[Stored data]
- - - - - - -

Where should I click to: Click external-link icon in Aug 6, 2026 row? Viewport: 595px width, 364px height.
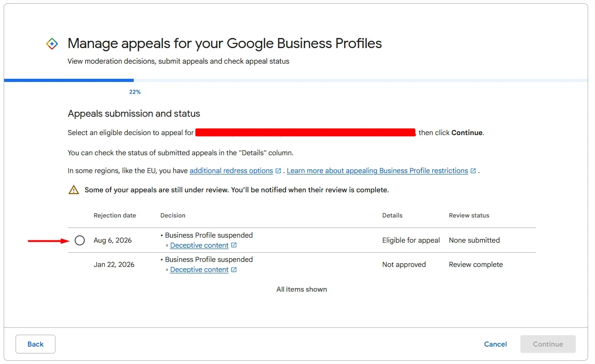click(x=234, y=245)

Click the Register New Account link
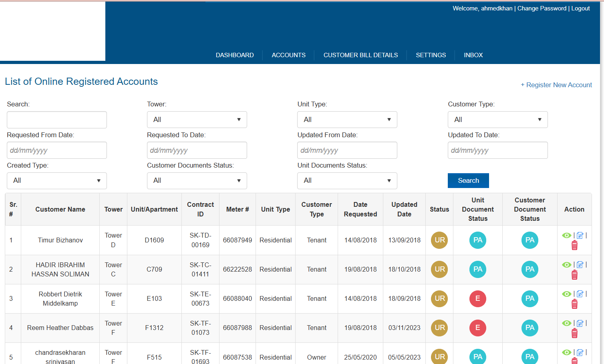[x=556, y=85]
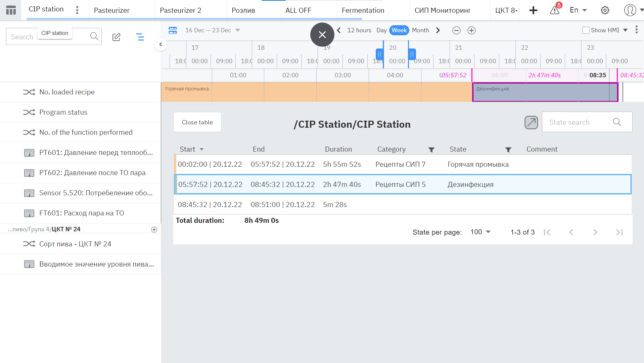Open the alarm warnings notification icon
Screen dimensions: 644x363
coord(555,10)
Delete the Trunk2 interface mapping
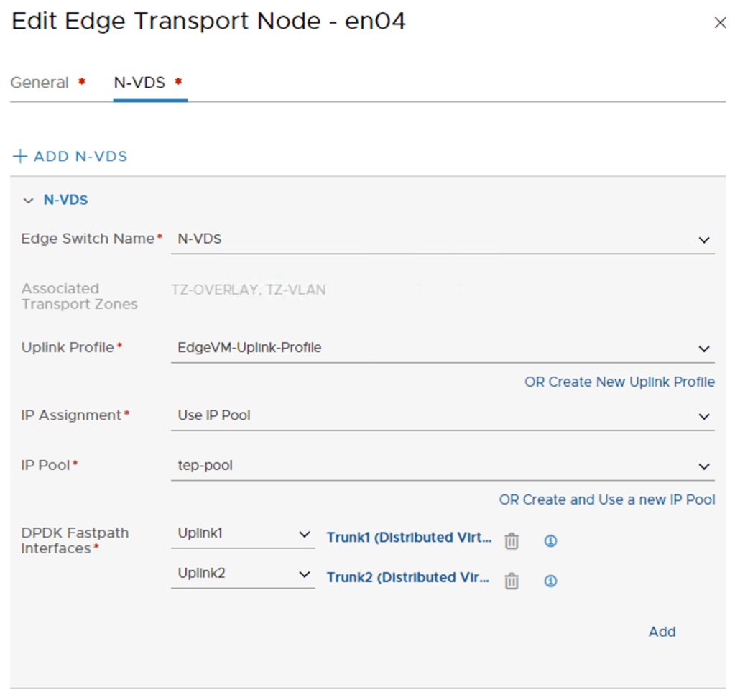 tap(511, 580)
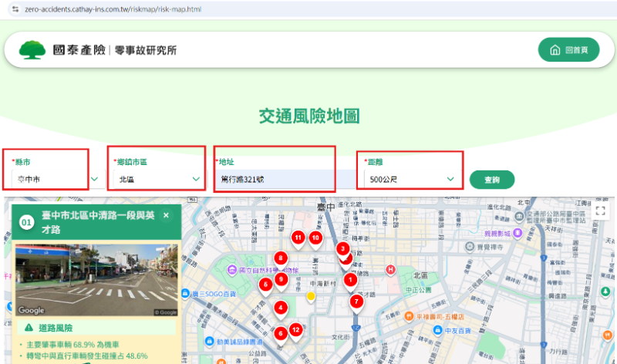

- - - - - - -

● **TASK TO CARRY OUT**:
Word for word, restate all of the entries above and leave each picture out.

● **OUTPUT OF THE TASK**:
Where should I click to: Click external-link icon in Aug 6, 2026 row? Viewport: 595px width, 364px height.
click(x=234, y=245)

Click the Register New Account link
[x=556, y=85]
Open the alarm warnings notification icon
Screen dimensions: 644x363
coord(555,10)
Delete the Trunk2 interface mapping
 tap(511, 580)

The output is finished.